Stored data entries

········

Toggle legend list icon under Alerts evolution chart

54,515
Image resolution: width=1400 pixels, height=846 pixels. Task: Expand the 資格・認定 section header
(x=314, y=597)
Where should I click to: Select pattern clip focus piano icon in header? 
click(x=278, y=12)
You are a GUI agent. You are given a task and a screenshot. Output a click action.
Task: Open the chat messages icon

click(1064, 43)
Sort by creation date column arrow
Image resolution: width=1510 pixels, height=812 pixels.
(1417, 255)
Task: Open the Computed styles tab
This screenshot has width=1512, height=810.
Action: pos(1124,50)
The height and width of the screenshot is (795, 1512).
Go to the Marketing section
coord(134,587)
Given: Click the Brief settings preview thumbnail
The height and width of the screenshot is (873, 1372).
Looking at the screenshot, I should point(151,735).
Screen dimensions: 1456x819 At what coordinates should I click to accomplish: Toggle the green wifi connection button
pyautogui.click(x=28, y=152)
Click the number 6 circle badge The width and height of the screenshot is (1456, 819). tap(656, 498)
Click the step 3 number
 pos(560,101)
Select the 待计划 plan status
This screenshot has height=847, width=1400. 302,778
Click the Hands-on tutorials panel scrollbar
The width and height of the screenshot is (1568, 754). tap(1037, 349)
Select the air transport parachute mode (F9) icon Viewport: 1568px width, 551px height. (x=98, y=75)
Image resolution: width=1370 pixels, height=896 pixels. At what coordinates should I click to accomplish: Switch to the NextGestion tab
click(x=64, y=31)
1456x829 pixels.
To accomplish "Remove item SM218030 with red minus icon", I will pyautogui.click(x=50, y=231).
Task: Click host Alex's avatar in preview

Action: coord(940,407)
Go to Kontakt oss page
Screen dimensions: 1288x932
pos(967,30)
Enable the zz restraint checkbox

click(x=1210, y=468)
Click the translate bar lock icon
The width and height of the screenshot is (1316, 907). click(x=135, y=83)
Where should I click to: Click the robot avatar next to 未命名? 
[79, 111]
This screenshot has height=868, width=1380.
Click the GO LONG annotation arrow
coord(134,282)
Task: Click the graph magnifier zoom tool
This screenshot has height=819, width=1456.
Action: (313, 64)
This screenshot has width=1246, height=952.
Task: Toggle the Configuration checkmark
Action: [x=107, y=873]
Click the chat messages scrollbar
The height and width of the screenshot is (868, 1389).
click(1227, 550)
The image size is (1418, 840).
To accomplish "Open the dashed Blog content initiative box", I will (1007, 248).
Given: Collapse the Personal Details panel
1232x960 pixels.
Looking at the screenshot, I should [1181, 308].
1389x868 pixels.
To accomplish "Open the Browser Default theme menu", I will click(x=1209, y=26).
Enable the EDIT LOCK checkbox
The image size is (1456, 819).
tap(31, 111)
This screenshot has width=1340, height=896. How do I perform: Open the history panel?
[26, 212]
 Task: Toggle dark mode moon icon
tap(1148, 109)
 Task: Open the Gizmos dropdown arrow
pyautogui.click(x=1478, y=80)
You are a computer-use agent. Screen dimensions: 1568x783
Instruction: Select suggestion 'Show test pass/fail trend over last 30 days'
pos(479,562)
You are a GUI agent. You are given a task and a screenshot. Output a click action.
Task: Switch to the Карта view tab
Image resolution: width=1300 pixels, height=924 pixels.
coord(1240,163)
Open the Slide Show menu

········

WHAT YOU WILL DO:
Output only an exact transcription of the lines above from the one with "The height and width of the screenshot is (868, 1389)." up to and including the one with "1389x868 pixels.".

EXERCISE OUTPUT:
The height and width of the screenshot is (868, 1389).
click(1227, 550)
The image size is (1418, 840).
To accomplish "Open the dashed Blog content initiative box", I will (1007, 248).
Given: Collapse the Personal Details panel
1232x960 pixels.
Looking at the screenshot, I should [1181, 308].
1389x868 pixels.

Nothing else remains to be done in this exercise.